Spirituale, profondo e introspettivo, con una sensibilità spiccata e un desiderio continuo di esprimersi attraverso la musica, Claudio Niniano è un cantautore milanese che al palcoscenico preferisce la strada e alla routine predilige il viaggio. Zaino in spalla e chitarra al collo, Claudio è un busker che ha scelto di comunicare senza barriere, per annullare la distanza tra le persone e colmare il vuoto dei deserti interiori che si sperimentano nelle relazioni umane. Uno spirito senza paura, il suo, che rispecchia il motto del whiskey irlandese Jameson, Sine Metu.
Com’è stato il percorso che ti ha portato verso la musica?
«Ho iniziato a 11 anni suonando il violino per poi passare alla chitarra e al canto, avvicinandomi a uno stile cantautorale di stampo folk americano. Grazie a un viaggio di un anno negli Stati Uniti sono cresciuto umanamente e musicalmente, sentendo questa passione sempre più preponderante, tanto da divenire una professione che oggi comprende diversi ambiti: mi esibisco nei locali, a vari eventi, compongo le mie canzoni e, da sette anni, suono per strada. Quest’ultima è un’attività nata dall’esigenza di mettermi in gioco, senza avere filtri o aspettare intermediari e oggi rappresenta una parte integrante del mio lavoro».
Che cosa ti dà la strada rispetto a un locale?

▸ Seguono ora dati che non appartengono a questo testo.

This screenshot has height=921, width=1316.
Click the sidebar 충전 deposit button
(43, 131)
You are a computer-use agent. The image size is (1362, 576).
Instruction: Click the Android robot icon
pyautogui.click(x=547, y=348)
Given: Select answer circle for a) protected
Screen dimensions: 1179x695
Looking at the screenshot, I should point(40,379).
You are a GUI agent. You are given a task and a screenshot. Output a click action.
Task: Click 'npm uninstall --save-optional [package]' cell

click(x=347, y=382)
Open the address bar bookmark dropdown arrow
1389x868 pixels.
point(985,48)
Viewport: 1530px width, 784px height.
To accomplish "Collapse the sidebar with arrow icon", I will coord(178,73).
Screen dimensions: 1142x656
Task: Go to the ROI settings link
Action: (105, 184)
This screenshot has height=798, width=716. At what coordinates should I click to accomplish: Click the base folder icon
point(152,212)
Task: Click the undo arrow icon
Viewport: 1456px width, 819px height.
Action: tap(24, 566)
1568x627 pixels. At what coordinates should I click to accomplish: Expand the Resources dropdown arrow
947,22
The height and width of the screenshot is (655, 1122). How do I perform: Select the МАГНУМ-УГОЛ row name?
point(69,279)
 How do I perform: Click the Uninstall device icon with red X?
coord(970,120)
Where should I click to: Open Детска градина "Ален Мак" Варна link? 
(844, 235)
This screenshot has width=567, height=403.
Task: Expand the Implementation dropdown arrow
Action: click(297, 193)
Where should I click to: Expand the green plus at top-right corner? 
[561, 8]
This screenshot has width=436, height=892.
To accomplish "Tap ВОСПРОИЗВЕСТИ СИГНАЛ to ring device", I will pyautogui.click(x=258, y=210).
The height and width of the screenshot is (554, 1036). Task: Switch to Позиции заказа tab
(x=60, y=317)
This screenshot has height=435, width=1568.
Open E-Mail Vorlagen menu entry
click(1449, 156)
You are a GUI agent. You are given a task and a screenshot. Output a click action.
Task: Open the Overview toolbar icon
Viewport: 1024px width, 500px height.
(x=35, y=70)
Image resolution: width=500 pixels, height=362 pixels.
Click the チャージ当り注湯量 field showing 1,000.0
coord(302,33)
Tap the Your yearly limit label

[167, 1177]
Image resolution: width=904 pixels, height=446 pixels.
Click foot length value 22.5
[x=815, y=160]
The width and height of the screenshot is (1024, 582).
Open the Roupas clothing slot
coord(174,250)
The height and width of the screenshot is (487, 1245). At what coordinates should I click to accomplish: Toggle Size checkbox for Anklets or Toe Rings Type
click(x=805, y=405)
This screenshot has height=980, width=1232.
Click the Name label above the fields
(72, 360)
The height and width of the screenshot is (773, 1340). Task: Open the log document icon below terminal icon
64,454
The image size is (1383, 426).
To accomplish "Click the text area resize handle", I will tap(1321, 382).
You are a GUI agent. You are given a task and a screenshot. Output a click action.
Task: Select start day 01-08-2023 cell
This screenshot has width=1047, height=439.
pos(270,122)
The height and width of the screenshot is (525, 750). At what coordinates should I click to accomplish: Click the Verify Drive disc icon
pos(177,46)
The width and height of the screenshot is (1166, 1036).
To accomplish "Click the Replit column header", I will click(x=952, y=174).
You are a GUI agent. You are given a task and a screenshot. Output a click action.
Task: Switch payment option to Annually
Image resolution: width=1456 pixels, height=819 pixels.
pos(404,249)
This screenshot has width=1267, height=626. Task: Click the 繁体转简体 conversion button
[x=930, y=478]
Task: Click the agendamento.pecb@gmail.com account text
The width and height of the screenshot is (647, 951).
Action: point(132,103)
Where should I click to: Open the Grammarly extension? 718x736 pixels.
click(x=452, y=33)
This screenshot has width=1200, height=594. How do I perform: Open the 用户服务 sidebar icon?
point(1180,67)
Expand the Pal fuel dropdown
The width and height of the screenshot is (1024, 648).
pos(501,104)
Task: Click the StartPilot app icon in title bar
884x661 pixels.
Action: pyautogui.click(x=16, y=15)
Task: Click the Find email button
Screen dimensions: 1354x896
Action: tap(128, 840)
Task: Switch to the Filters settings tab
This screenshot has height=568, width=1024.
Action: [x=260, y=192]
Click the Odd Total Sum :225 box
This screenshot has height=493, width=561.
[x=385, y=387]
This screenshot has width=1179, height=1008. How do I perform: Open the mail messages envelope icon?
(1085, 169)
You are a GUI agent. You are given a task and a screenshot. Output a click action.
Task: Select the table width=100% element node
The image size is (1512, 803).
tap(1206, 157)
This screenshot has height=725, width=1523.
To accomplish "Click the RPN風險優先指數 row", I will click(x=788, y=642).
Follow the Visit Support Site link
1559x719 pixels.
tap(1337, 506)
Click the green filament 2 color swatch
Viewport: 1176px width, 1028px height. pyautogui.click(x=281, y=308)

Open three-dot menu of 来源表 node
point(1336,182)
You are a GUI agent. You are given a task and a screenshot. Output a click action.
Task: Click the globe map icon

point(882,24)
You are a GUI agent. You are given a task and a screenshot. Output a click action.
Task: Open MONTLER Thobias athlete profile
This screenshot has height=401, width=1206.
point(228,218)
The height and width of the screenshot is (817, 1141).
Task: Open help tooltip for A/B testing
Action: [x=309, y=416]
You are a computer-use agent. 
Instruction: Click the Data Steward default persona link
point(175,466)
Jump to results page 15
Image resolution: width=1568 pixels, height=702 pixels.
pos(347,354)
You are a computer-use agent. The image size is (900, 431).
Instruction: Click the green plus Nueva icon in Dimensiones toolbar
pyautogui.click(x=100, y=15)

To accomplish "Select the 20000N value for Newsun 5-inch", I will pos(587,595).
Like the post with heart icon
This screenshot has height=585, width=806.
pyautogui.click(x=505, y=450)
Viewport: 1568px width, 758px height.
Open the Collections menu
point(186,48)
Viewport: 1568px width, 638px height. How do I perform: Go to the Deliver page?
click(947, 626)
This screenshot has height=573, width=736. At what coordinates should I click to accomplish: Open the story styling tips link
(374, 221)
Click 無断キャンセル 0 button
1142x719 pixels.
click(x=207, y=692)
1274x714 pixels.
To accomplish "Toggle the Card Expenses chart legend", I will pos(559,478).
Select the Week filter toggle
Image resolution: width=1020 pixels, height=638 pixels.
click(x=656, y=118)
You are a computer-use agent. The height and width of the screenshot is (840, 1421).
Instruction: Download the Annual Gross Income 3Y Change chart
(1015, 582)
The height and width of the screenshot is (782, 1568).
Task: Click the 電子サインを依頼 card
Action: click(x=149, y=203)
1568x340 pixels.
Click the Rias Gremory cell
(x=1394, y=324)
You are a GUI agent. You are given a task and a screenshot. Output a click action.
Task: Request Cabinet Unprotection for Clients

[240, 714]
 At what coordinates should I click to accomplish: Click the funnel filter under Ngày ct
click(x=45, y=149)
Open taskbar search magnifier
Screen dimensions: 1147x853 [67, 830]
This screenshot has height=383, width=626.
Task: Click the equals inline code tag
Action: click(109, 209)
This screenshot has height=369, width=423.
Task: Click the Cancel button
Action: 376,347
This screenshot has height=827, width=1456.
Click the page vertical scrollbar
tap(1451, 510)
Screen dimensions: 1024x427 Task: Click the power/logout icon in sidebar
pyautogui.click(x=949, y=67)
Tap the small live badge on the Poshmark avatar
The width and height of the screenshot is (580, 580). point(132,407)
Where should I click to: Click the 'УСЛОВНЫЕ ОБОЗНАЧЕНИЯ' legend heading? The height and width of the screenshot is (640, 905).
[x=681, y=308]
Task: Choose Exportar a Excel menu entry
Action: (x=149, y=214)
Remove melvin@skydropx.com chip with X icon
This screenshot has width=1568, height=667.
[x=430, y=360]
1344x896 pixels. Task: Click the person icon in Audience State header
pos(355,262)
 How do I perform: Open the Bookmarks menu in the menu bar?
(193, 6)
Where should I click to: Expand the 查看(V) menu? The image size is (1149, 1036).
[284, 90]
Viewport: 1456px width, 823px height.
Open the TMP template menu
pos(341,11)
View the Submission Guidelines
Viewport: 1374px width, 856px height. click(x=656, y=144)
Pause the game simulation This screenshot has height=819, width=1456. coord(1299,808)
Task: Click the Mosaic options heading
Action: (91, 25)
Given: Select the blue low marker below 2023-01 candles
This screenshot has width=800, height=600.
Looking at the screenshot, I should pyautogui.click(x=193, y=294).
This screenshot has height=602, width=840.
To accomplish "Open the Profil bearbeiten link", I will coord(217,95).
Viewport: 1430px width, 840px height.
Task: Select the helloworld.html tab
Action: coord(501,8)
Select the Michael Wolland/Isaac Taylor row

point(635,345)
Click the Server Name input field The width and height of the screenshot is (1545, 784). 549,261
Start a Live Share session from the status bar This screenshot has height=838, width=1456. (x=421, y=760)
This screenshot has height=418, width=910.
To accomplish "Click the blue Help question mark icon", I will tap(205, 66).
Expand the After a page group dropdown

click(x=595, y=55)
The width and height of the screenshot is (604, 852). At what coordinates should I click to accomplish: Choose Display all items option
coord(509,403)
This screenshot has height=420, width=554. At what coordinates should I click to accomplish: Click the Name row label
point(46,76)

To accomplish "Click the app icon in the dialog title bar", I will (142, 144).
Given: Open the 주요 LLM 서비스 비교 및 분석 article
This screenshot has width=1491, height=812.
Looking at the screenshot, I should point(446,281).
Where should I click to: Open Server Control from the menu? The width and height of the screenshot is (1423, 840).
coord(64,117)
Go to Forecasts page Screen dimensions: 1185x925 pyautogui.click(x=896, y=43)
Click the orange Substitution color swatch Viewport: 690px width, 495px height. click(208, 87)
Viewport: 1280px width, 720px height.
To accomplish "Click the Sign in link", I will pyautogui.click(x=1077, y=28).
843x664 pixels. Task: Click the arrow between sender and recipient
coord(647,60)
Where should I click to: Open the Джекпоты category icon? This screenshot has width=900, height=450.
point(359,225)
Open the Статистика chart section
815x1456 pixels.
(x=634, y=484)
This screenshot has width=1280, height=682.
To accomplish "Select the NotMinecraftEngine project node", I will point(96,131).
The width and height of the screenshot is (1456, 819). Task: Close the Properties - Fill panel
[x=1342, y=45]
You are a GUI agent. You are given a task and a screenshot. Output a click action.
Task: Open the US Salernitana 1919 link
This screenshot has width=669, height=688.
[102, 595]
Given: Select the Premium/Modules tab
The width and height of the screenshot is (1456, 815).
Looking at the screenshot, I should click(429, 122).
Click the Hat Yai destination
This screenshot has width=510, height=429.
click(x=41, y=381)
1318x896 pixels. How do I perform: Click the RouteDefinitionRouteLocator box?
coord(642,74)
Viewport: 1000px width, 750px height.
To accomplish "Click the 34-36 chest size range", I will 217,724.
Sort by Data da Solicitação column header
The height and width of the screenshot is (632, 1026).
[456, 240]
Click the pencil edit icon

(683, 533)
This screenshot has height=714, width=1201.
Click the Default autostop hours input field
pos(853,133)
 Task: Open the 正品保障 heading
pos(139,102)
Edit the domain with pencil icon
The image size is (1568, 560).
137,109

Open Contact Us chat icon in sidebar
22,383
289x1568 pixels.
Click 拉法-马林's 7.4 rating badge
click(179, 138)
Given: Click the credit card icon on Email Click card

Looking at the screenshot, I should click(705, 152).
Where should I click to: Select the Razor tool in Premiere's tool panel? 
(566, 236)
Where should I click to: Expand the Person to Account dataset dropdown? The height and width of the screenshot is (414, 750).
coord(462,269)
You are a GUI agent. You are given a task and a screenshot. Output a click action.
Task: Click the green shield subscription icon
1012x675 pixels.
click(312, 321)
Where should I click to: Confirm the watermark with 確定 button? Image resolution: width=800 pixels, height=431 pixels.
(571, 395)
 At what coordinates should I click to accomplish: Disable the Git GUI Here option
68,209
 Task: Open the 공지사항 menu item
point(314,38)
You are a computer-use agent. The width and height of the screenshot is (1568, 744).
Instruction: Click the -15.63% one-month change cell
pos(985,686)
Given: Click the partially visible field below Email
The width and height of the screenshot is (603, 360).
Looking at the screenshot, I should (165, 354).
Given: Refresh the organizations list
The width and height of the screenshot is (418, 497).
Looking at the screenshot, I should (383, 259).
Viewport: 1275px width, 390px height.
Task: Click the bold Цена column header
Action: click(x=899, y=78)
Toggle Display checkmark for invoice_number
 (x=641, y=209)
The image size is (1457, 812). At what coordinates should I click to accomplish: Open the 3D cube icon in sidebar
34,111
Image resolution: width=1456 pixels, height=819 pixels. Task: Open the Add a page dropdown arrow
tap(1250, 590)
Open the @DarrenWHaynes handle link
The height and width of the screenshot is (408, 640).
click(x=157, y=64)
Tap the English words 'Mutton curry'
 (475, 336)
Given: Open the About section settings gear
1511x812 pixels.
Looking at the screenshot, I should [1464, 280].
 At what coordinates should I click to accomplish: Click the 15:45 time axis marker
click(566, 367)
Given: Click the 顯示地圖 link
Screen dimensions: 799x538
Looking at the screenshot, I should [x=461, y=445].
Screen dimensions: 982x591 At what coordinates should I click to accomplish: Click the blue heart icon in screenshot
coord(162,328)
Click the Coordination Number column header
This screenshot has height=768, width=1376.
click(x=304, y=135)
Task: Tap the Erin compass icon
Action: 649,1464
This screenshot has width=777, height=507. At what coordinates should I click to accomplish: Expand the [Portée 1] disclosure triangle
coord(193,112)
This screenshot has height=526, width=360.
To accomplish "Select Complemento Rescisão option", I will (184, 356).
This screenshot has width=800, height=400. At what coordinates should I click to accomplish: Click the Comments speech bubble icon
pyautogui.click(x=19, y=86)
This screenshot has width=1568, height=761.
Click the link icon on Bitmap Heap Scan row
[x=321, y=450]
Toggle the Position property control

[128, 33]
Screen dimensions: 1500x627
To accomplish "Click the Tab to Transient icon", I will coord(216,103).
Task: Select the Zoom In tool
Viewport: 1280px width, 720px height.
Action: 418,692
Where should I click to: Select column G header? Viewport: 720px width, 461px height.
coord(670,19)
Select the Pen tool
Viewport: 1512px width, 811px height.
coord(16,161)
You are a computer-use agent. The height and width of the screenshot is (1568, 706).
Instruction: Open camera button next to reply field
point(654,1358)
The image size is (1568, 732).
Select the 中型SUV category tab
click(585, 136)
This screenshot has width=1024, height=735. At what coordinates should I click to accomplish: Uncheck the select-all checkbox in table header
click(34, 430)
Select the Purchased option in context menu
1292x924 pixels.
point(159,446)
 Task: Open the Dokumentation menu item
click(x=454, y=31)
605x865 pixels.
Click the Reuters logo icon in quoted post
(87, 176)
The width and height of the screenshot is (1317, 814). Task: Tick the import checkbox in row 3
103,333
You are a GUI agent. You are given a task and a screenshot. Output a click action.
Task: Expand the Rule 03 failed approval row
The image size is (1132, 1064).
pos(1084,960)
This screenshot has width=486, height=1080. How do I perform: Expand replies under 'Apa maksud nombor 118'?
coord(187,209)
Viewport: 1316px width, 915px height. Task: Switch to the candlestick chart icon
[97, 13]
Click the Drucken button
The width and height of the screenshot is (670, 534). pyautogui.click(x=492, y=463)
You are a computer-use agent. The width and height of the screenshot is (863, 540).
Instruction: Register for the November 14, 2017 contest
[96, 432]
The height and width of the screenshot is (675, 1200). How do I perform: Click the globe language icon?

«La strada mi dà un’estrema liberà, nonostante sia un luogo in cui ci sono delle norme da rispettate. Io faccio parte dell’Associazione degli Artisti di Strada di Milano che si preoccupa di qualificare la figura del busker come un elemento che si integra all’interno della città e non come una figura di disturbo. Quindi la strada dà una grande libertà nonostante le regole e va rispettata perché di tutti. Poterla abitare con la mia musica è qualcosa di speciale, perché consente ai passanti di fermarsi se ne hanno voglia, ma anche di continuare a camminare se non si sentono attratti, quindi non c’è la staticità del locale, ma una dinamicità molto più naturale».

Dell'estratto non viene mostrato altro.